───── Given information

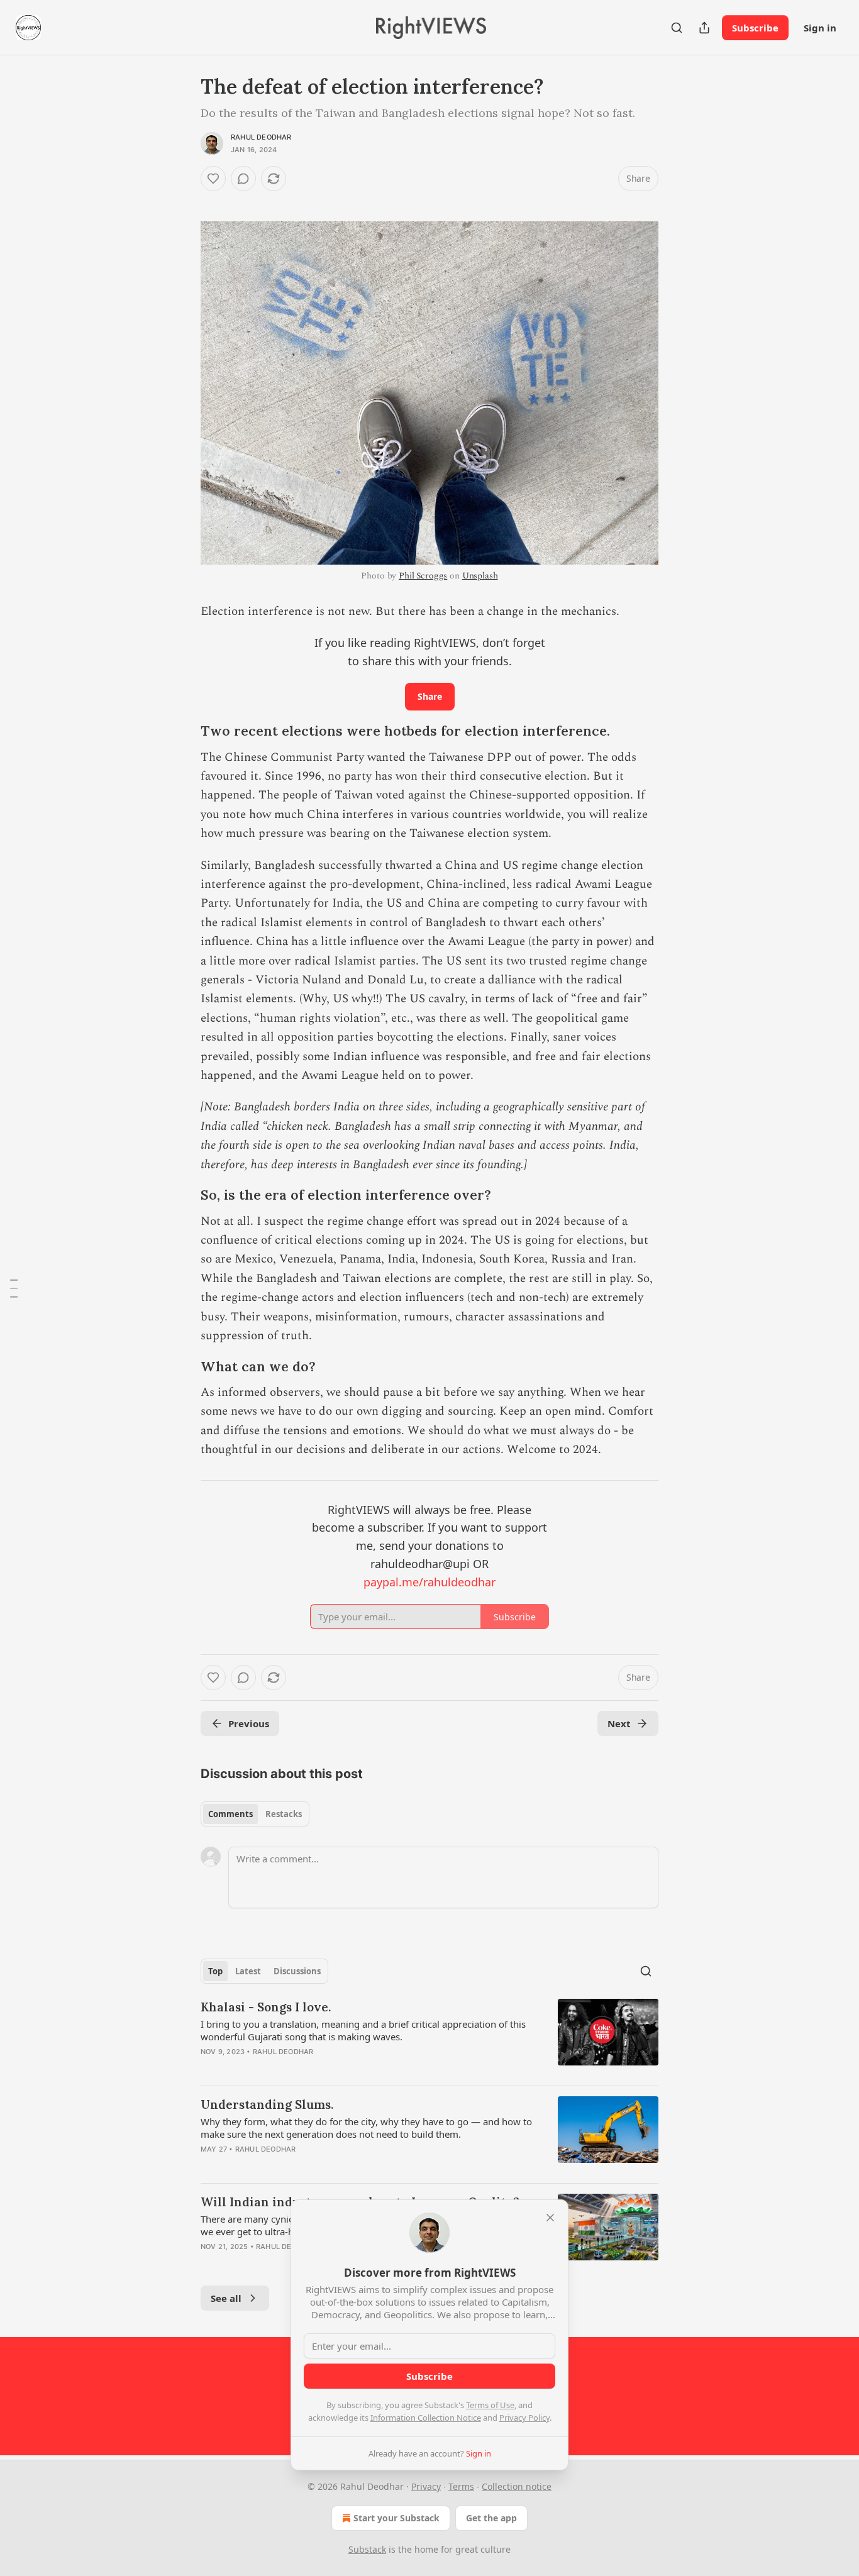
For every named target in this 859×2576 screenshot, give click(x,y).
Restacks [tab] (283, 1814)
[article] (429, 2037)
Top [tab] (215, 1971)
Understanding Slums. (267, 2104)
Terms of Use (490, 2405)
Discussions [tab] (297, 1971)
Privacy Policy (524, 2417)
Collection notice (516, 2486)
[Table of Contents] (14, 1288)
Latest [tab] (248, 1971)
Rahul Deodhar (261, 137)
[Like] (213, 178)
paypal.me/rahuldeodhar (429, 1581)
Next (619, 1723)
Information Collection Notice (425, 2417)
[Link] (183, 732)
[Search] (676, 27)
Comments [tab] (230, 1814)
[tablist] (255, 1814)
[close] (550, 2218)
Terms (461, 2486)
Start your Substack (396, 2518)
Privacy (426, 2486)
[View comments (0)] (243, 178)
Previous (248, 1723)
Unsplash (480, 575)
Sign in (820, 27)
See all (226, 2298)
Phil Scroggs (423, 575)
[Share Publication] (704, 27)
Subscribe (755, 27)
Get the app (491, 2518)
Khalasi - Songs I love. (266, 2007)
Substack (367, 2549)
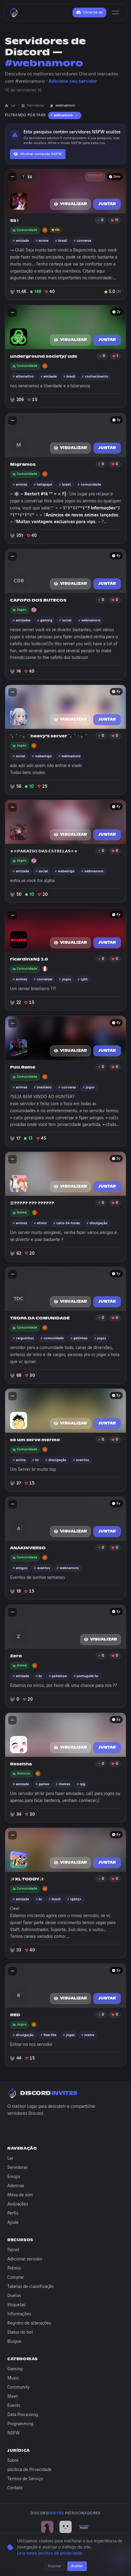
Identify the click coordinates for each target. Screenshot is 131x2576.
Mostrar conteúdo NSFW (41, 154)
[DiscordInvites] (14, 12)
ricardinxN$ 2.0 (29, 959)
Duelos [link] (14, 2296)
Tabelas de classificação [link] (30, 2287)
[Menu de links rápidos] (12, 176)
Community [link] (18, 2387)
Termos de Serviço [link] (25, 2479)
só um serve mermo (35, 1440)
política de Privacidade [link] (29, 2470)
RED (15, 2015)
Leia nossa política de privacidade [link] (49, 2553)
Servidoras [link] (35, 105)
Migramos (23, 465)
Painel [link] (13, 2250)
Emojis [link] (13, 2177)
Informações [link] (19, 2314)
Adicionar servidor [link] (24, 2259)
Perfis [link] (12, 2213)
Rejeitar (54, 2566)
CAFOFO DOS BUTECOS (38, 600)
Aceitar (77, 2566)
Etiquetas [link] (16, 2305)
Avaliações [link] (17, 2204)
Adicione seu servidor (72, 81)
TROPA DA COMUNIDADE (40, 1318)
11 (116, 220)
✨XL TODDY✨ (27, 1879)
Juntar (107, 204)
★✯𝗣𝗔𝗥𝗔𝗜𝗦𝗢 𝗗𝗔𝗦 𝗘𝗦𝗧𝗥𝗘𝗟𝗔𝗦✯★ (44, 851)
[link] (47, 2527)
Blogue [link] (14, 2341)
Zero (16, 1656)
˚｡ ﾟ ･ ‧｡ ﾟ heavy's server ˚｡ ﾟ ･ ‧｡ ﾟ (49, 736)
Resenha (21, 1764)
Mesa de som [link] (20, 2195)
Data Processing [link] (22, 2415)
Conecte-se (93, 12)
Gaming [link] (15, 2369)
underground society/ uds (43, 357)
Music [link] (13, 2378)
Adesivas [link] (15, 2186)
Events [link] (13, 2406)
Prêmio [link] (14, 2268)
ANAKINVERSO (28, 1548)
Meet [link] (12, 2396)
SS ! (14, 221)
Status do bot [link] (20, 2332)
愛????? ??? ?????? (32, 1203)
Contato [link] (15, 2488)
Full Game (22, 1067)
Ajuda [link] (12, 2222)
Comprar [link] (15, 2277)
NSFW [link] (13, 2433)
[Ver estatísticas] (95, 176)
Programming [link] (20, 2424)
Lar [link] (13, 105)
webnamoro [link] (65, 105)
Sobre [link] (13, 2460)
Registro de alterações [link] (29, 2323)
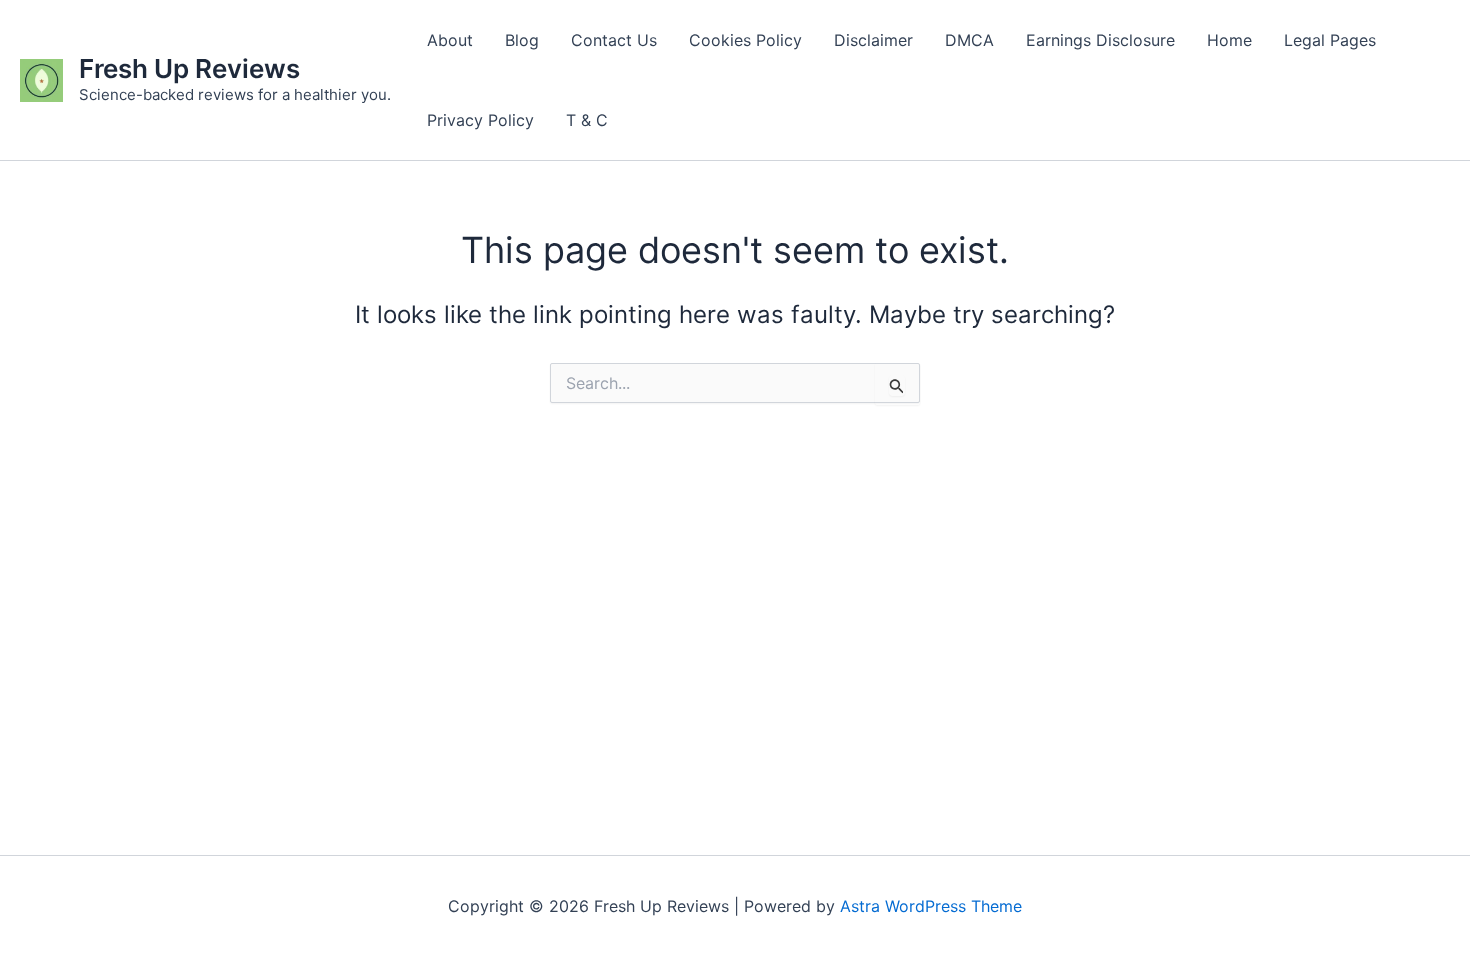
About (450, 40)
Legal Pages (1330, 40)
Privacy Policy (480, 120)
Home (1229, 40)
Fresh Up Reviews (189, 68)
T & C (587, 120)
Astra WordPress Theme (931, 906)
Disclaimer (873, 40)
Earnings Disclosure (1100, 40)
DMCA (969, 40)
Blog (522, 40)
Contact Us (614, 40)
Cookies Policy (745, 40)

──────────

Look above for the line with "Sign in (820, 27)" and the line with "Termos de Serviço [link] (25, 2479)". Give again exactly those two lines and all lines between them, pictures excluded.

Sign in (820, 27)
See all (226, 2298)
Phil Scroggs (423, 575)
[Share Publication] (704, 27)
Subscribe (755, 27)
Get the app (491, 2518)
Khalasi - Songs I love. (266, 2007)
Substack (367, 2549)
Identify the click coordinates for each target. Screenshot is 131x2576.
Mostrar conteúdo NSFW (41, 154)
[DiscordInvites] (14, 12)
ricardinxN$ 2.0 (29, 959)
Duelos [link] (14, 2296)
Tabelas de classificação [link] (30, 2287)
[Menu de links rápidos] (12, 176)
Community [link] (18, 2387)
Termos de Serviço [link] (25, 2479)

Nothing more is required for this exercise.